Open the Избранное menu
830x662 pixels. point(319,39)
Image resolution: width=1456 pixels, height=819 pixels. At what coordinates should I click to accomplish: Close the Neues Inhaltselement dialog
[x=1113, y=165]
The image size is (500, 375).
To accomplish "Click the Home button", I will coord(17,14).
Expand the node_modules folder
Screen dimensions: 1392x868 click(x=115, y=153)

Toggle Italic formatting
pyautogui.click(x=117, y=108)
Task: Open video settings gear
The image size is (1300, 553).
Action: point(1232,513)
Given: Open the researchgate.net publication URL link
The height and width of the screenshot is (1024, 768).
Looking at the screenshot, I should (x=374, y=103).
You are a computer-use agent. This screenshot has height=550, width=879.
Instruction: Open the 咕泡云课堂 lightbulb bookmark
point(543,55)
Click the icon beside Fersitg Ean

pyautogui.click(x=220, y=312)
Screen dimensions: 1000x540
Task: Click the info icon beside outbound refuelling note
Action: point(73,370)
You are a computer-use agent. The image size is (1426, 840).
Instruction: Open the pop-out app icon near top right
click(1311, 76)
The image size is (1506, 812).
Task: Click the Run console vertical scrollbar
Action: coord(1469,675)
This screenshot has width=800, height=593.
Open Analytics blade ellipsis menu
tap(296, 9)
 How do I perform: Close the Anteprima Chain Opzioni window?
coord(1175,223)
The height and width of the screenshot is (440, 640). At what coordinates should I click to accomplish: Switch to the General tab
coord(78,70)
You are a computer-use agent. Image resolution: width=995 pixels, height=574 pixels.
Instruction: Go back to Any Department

++++++++++++++++++++

Task >> Give the entries from the first one through the line containing "I will coord(17,14)." as a two-column CSV with the columns instruction and response, one row per entry. Put each entry's text and its answer in a single quoted field each, with any line breaks replaced by spaces.

Correct response >>
instruction,response
"Open the Избранное menu","830x662 pixels. point(319,39)"
"Image resolution: width=1456 pixels, height=819 pixels. At what coordinates should I click to accomplish: Close the Neues Inhaltselement dialog","[x=1113, y=165]"
"The image size is (500, 375). To accomplish ""Click the Home button"",","I will coord(17,14)."